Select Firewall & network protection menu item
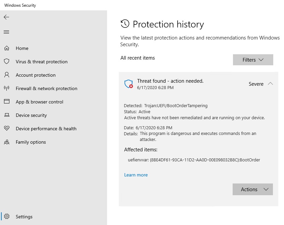(x=46, y=88)
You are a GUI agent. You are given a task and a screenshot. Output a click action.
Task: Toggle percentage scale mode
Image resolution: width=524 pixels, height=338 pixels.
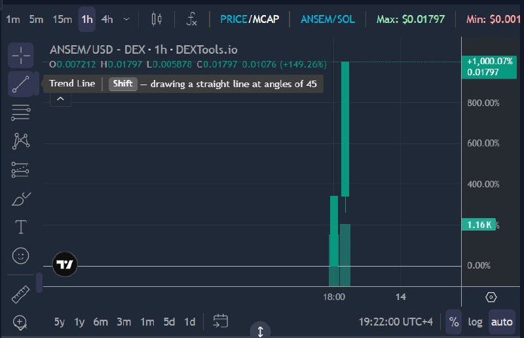pos(453,322)
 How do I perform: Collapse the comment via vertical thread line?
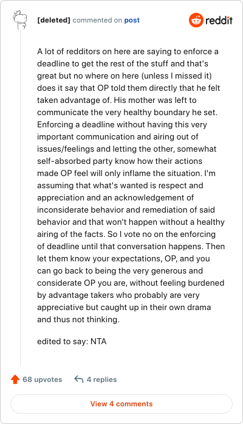click(20, 197)
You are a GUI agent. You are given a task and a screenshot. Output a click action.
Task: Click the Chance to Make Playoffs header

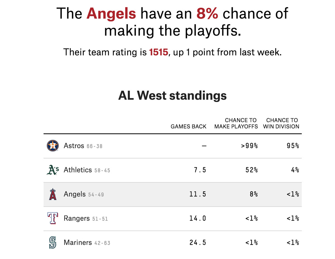236,123
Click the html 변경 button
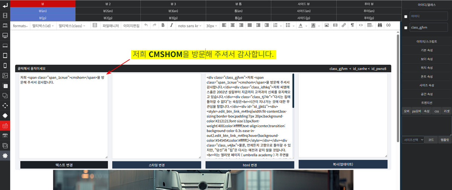This screenshot has height=190, width=452. click(x=249, y=165)
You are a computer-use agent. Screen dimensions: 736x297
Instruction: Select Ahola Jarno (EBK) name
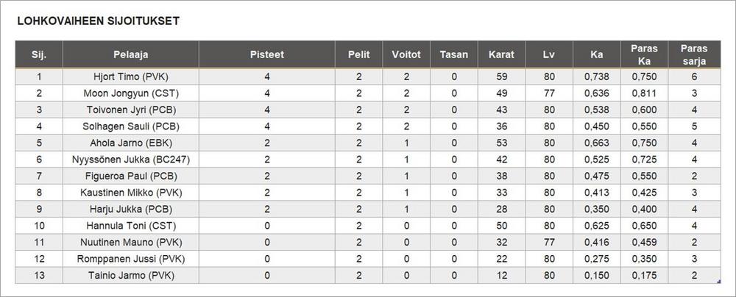click(130, 143)
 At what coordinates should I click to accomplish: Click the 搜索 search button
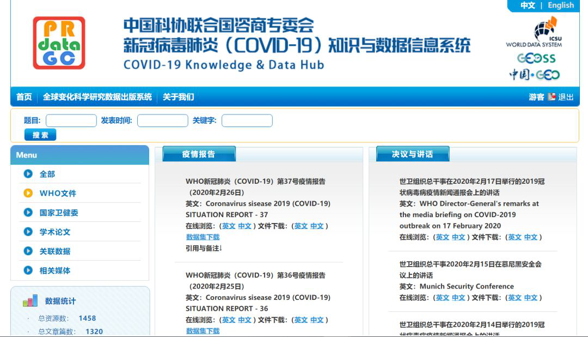[x=40, y=135]
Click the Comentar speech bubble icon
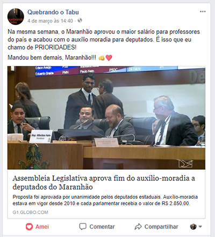The width and height of the screenshot is (215, 237). click(x=83, y=227)
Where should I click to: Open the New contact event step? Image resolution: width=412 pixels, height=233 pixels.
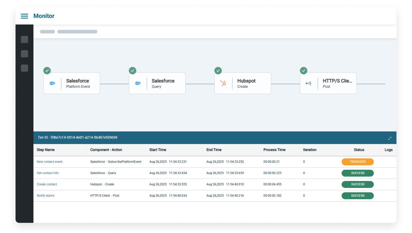(50, 162)
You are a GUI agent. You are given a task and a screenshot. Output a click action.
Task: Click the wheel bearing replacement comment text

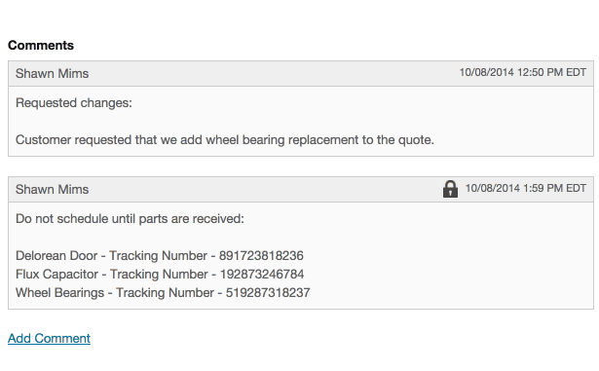225,140
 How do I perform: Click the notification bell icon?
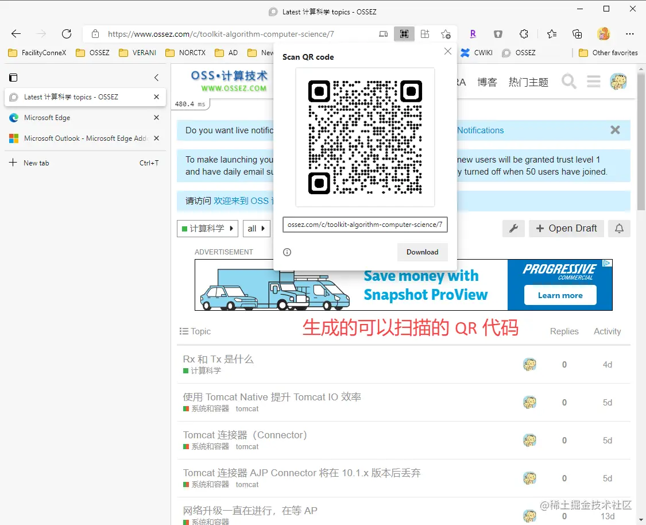(x=619, y=229)
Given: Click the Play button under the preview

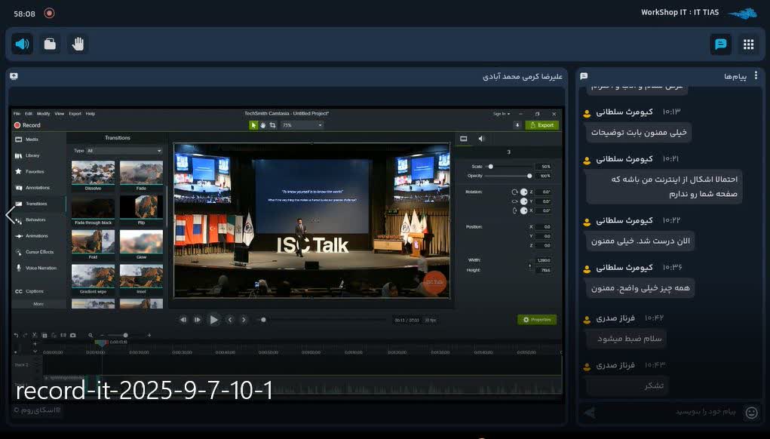Looking at the screenshot, I should (214, 320).
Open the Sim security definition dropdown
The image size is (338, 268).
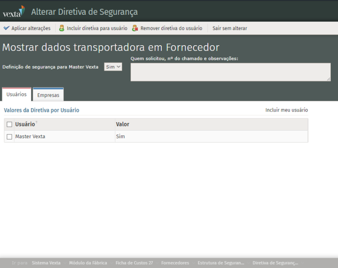click(113, 67)
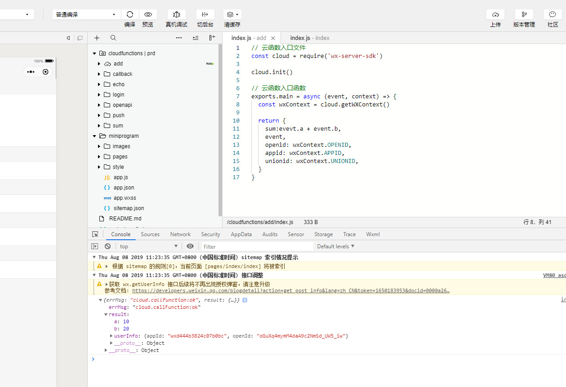566x387 pixels.
Task: Click the search icon in file explorer
Action: tap(113, 38)
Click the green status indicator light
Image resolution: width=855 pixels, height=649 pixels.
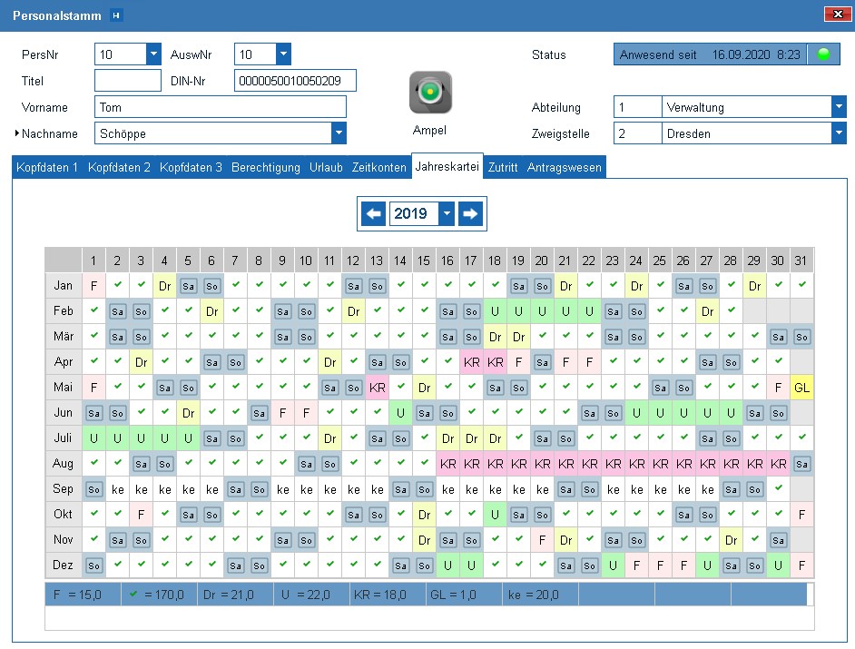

= = = = = = =

Exercise: Wording must stay exact. Give again the lines from the line with "Where should I" through the last line of the listing, both ends included, without pictures.

Written solution:
Where should I click to: Open the New contact event step? Image resolution: width=412 pixels, height=233 pixels.
(50, 162)
You are a GUI agent. You are given a task and a screenshot. Output a click action.
Task: Click the wheel bearing replacement comment text

225,140
 How do I perform: Click the notification bell icon?
(x=619, y=229)
Given: Click the Play button under the preview

Looking at the screenshot, I should (214, 320).
Open the Sim security definition dropdown
The image size is (338, 268).
click(113, 67)
566x387 pixels.
Task: Click the search icon in file explorer
Action: tap(113, 38)
Click the green status indicator light
Image resolution: width=855 pixels, height=649 pixels.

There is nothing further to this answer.